Weleh, sudah Jadi Lurah Bubutan Surabaya masih saja Pungliin Pedagang, Ini Akibatnya

( words)
ILUSTRASI


SURABAYAPAGI.com, Surabaya - Penyidik Unit Tipikor Satreskrim Polres Pelabuhan Tanjung Perak Surabaya sudah melakukan penyidikan terhadap pungutan liar (pungli) mantan lurah Bubutan, M Hanafi sejak Januari 2018 lalu.
Tapi, Hanafi baru diamankan dan ditahan di Mapolres Pelabuhan Tanjung Perak, Kamis (22/2/2018) petang.
Kanit Tipikor Polres Pelabuhan Tanjung Perak Surabaya, Ipda Tio Tondi, Jumat (23/2/2018), mengatakan dari hasil penyidikan tersangka sudah terbukti melakukan pungli ke pedagang di Jl Petak Barat.
"Jadi langsung kami amankan di Mapolres," kata Tio.
Lantaran bukti-bukti sudah lengkap, tersangka Hanafi juga langsung diserahkan ke Kejaksaan Negeri (Kejari) Perak. Penyidik membawa tersangka Hanafi untuk ditahapduakan ke Kejari.
"Semua sudah lengkap, termasuk barang buktinya. Sehingga kami serahkan ke kejaksaan," terang Tio.
Dari kasus yang rilakukan tersangka Hanafi, penyidik menyita barang bukti berupa uang dalam amplop Rp 1 juta, hanphone (HP), surat edaran larangan ke pedagang Jl Petak Barat, motor Honda Supra X 125 L 5794 VI, dan rompi milik tersangka.

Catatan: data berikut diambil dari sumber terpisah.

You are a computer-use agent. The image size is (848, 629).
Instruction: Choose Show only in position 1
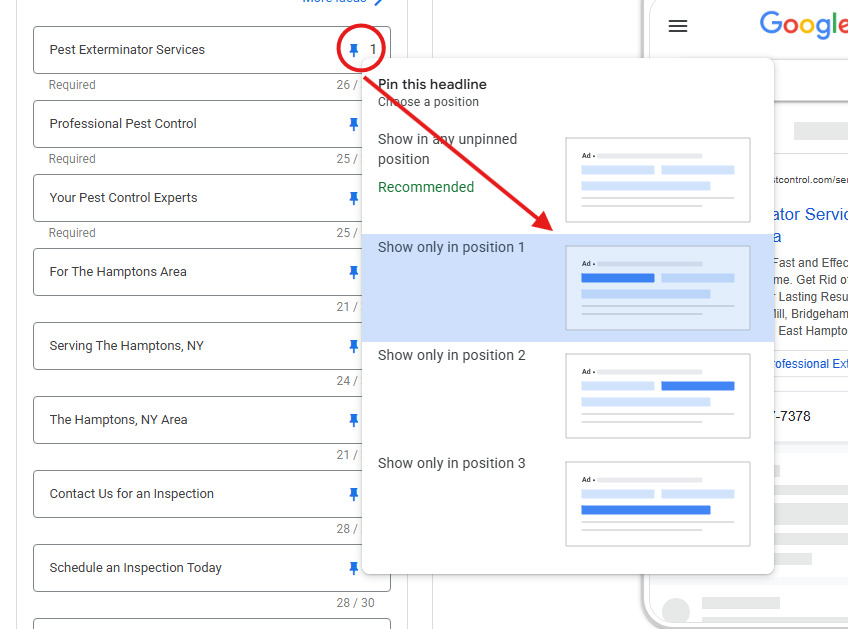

Tio menegaskan, barang bukti uang tunai memang hanya Rp 1 juta. Tapi, aksi pungli yang dilakukan tersangka Hanafi sudah dilakukan sejak masih jadi Kepala Seksi Ketentraman dan Ketertiban Umum (Kasitrantibum) Satpol PP Kecamatan Krembangan Surabaya pada 2012.
Kemudian, lanjut Tio, tersangka Hanafi masih melakukan pungli, kendati sudah jadi lurah Bubutan sejak Januari 2018.
"Uang Rp 1 juta itu kami sita dari tersangka ketika diterima dari pedagang," pungkas Tio.